By Arsynic on 4/24/2012 4:23:43 PM , Rating: 0
quote:
Why do I see all these comments defending the metro UI? It's pretty defensive. If you feel the need to defend it, you clearly aren't getting the point of those complaints. It's not what you do, it's how you do it. It isn't directly because of the metro UI, it's how it's being implemented into people's use patterns. To someone who doesn't want anything to do with it, there should be a clear and easy way for them to remove it. This would cost nothing for MS to do. Do you get it now? Do you get how they can easily implement this YET they are choosing NOT to? That's in the extreme case. I myself find it having it's uses. Though there are still things about it I don't like. Every one of which could be easily addressed, yet I'm afraid they don't have much intention on doing so. You can be revolutionary, without neglecting those people that have stood so long by you. Now I'm the one that can't believe I'm saying that, I've always wanted more out of Windows. I've always hated how it changes very little. Even in Win8, there are still oh so many remants of legacy crap/bad ui that I just can't stand. However, I do think their metro ui is too tablet-centric. If you're going to go that far out in enforcing that experience onto the Desktop, it better damn well be implemented seamlessly. Currently I would say it is not.


You sound like someone in the boardroom at RIM circa 2008. "We don't want piss of people by offering something different! People are used to BB OS and by god, we should keep things the way they are! Baby steps, people! Baby steps!"

I like Microsoft's approach. There are always a few people who don't want change.
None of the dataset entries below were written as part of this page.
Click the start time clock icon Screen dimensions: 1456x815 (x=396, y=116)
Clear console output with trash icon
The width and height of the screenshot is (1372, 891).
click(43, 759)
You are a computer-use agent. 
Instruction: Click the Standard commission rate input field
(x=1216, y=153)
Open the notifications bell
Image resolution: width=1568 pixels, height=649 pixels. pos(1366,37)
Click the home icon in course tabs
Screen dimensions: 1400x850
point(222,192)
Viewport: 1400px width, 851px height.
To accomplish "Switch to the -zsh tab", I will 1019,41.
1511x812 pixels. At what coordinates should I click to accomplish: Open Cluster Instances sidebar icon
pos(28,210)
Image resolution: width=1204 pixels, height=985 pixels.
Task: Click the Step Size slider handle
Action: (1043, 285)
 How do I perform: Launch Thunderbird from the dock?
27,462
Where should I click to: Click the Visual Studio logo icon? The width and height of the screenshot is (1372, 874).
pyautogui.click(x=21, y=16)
Often times these people don't know what the fuck they really want. They won't immediately fall in love, but they will fall in line. According to your logic, there should be no one moving from Blackberry OS to iOS en masse, because it's so different and iPhone doesn't have a keyboard. People like you aren't in the majority. You're just loud as all fuck.


RE: Defensive?
By EnzoFX on 4/24/2012 4:22:13 PM , Rating: 2
No, you missed my point entirely. I've always demanded change, granted metro UI is a big one, I find it executed poorly.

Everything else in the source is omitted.